Today, professionals face more critical crossroads in their careers, sometimes unpredictable, sometimes more expected, but for which they were often not truly prepared.  None of us are spared, and yet our parents and grandparents were not role models in this respect, simply because such changes were extremely rare.  So we wanted to address this disruptive phenomenon, whereby more individuals are changing career direction more often, and in increasingly radical ways.  It is seldom as easy as we might hope.  We tell the story of 50 or so career disrupters, in the aim of allowing their stories to light the way for many more, and for the patterns and frameworks that emerge to support thousands more as they carve their career paths over the years.

Can you tell us more about the framework you came up with in your last book?

Through the interviews with the 50 career changers complemented with a comprehensive review of literature, we came up with the 4E’s framework. To change career, we recommend that each and every one of us go through the cycle of Explore, Experiment, Engage and Expand again and again throughout our career.  The model is deliberately simple, but not simplistic, and involves a great deal of reflection and interaction with others.  At any one stage, we can expect to be in one part of the cycle, and not necessarily always moving forward.  The framework also raises awareness and helps better manage the many emotions – positive or negative – that one goes through when transitioning.

How can companies and HR professionals help their employees go through the crossroads they face in their careers?

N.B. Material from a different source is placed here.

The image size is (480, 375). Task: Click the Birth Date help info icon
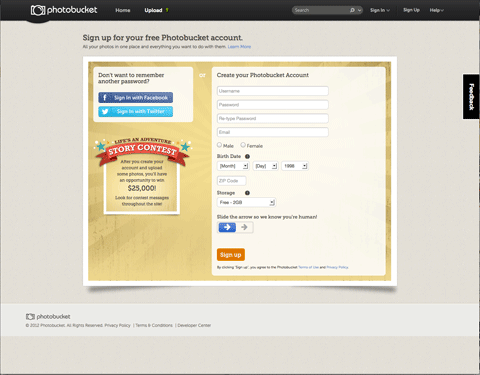[247, 156]
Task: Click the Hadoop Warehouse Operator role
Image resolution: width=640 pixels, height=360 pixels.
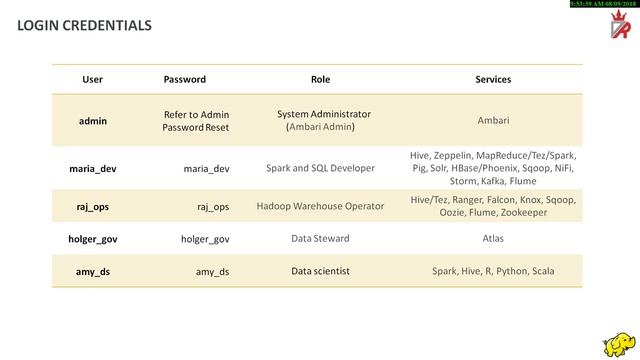Action: [320, 206]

Well, they can start by broadening their view of the talent pool, and actually make more hires of profiles that are more disruptive than the status quo!  Realize that hiring managers like ticking the boxes, but that box-ticking creates clone-like hires, and you just get more of what you had before.  If what you actually want is innovation and or growth, you might do better to go for the “less qualified” candidate in terms of experience or industry knowledge, but who has “been around the block” in terms of developing flexibility, empathy, persistence and so on, and who just might inject some difference into your organization, thus achieving the initial aims of growth or dynamism.  Next, once people are in the organization, treat them like partners, and make sure that you understand what they need to thrive.  This may not be what you thought, and it also may not be as difficult to do as you might fear.  If you make these two changes alone, your organization could fly in ways you previously found unimaginable. Overall, we feel that a growing number of companies are now reviewing their career management models and finally realize the importance of career as a key part of their talent management strategy.

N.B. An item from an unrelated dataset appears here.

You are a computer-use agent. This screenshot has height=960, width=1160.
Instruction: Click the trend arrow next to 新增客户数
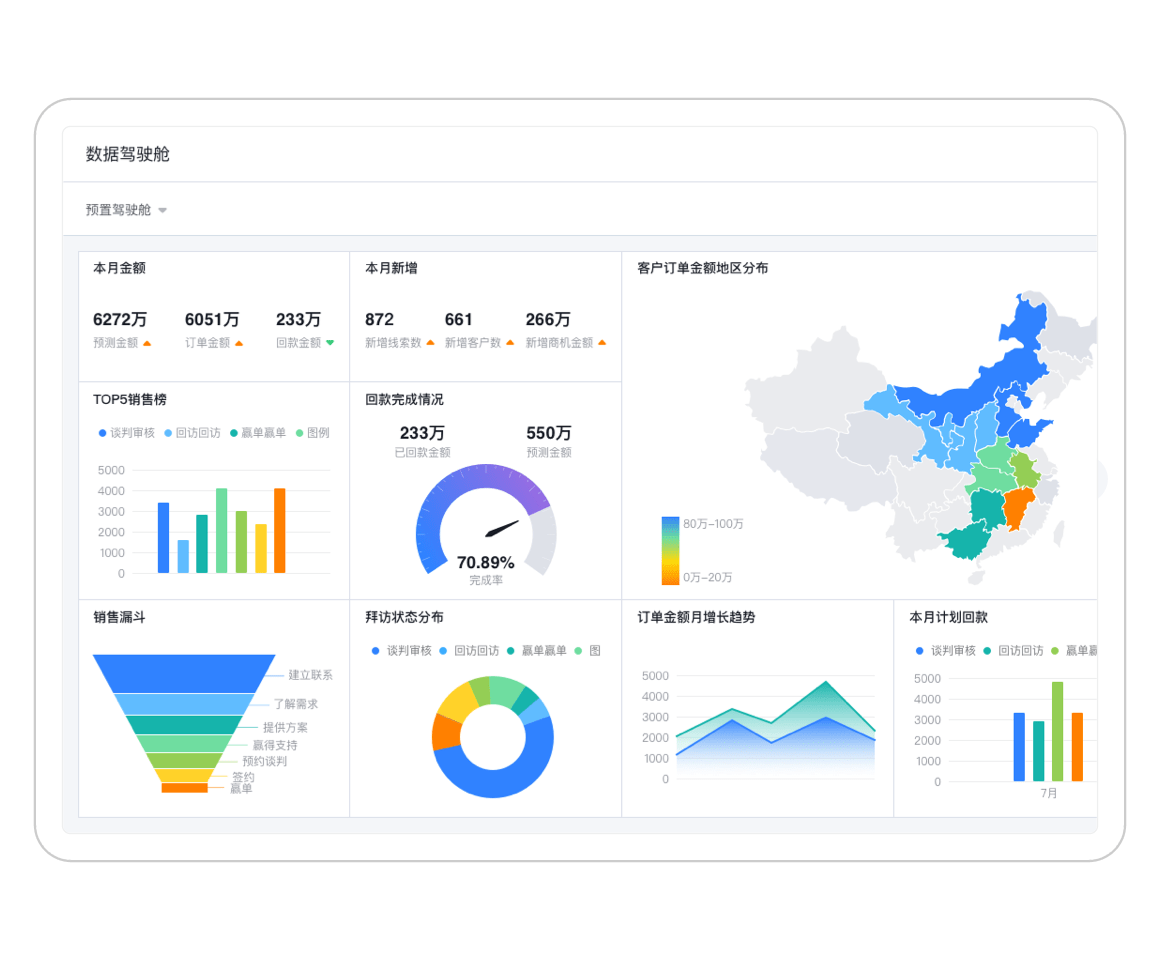click(510, 343)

While interviewing the 50 leaders who appear in the book, what’s the most unusual story you’ve heard? How did the interviewee turn their move into a success?

The story to which we will refer is maybe not the most “exotic”, but it is a great example of beating the odds. Mui Gek, a Singaporean national, found herself stuck in a French provincial city as a trailing spouse with young children, and achieved the theoretically impossible – landing a tailor-made role in a leading French luxury goods company.  How did she pull off this feat?  Well, via relentless networking and taking advantage of well-chosen educational opportunities, while ignoring the naysayers who said that her accent, her appearance, her background and her culture would make it impossible to join a French luxury company.  She just pushed forward, believed in herself, and kept on going until the company hired her, convinced that she would bring true value in the position she was hired into. Since then, she has been extremely successful and her career continued to progress. Mui Gek intuitively took herself through our cycle of 4E’s, and made the best move of her entire career.

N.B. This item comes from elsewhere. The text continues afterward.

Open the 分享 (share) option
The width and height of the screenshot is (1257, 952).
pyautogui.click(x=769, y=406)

Who do you wish this book could help?

This will sound like a cliché, but there is truly something for everybody here. Every single individual on this planet is going to make some kind of career change, whether from graduate student to manager, from senior executive to unemployed and searching.  All of them, however banal the change, or indeed however extreme, will benefit from the simple framework of exploration and experimentation, that lead to new engagement and expansivity. On the other hand, organizations who ignore the call to diversify their source of talent and to modernize their approach to career management do so at their peril!  Thus, HR directors and talent managers would do well to read and reflect, before taking wiser actions in the future.  We do not pretend it is easy, but we do believe it is essential.